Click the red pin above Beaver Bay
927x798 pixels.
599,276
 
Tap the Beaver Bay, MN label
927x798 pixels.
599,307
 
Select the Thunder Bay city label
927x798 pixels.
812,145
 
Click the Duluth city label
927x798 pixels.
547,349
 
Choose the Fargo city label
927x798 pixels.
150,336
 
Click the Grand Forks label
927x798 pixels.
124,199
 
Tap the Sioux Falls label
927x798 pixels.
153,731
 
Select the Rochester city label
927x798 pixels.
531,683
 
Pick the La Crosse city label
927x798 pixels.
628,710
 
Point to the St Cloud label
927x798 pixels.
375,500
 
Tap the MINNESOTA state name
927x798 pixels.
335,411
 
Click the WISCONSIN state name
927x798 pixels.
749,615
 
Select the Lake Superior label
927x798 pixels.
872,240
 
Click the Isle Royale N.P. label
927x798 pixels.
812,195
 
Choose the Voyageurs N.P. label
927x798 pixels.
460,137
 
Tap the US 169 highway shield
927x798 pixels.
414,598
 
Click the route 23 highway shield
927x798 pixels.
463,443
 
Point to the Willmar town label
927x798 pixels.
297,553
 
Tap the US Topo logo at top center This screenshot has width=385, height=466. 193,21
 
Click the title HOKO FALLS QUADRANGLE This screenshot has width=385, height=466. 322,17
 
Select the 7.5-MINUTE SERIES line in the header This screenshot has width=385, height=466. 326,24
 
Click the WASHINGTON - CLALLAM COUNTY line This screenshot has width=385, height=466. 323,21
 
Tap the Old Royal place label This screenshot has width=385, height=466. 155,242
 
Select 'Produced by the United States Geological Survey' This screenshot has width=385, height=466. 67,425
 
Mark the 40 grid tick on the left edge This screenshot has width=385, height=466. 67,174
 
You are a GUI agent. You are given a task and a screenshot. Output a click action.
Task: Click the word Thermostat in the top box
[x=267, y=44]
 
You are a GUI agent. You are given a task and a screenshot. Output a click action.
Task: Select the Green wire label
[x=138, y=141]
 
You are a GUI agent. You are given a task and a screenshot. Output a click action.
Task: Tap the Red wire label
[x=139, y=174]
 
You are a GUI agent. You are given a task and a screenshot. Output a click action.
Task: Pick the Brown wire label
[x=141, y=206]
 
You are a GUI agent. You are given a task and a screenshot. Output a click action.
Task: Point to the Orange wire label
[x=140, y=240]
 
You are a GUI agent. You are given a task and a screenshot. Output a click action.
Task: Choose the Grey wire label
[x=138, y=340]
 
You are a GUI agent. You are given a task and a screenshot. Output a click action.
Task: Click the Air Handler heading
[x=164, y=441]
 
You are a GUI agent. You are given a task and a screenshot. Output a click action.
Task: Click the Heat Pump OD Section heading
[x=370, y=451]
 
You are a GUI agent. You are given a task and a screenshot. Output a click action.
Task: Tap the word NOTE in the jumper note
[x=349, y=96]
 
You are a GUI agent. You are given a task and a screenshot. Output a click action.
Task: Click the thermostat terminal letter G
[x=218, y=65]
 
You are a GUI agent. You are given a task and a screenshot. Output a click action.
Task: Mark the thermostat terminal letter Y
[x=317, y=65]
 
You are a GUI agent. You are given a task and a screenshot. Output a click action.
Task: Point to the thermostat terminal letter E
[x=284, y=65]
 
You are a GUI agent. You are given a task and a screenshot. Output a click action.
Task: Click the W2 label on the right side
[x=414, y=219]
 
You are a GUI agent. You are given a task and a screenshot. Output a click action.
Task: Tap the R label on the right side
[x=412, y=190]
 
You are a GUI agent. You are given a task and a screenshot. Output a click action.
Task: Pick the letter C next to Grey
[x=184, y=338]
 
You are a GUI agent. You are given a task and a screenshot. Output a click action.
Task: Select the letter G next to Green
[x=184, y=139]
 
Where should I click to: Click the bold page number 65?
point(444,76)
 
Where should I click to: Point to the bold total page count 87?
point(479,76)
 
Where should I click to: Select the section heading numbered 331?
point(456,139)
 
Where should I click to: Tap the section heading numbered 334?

:: What needs to be done ::
Collect every line of the listing above that contains the word "This", and copy each one in full.

:: Correct output ::
Tap the US Topo logo at top center This screenshot has width=385, height=466. 193,21
Click the title HOKO FALLS QUADRANGLE This screenshot has width=385, height=466. 322,17
Select the 7.5-MINUTE SERIES line in the header This screenshot has width=385, height=466. 326,24
Click the WASHINGTON - CLALLAM COUNTY line This screenshot has width=385, height=466. 323,21
Tap the Old Royal place label This screenshot has width=385, height=466. 155,242
Select 'Produced by the United States Geological Survey' This screenshot has width=385, height=466. 67,425
Mark the 40 grid tick on the left edge This screenshot has width=385, height=466. 67,174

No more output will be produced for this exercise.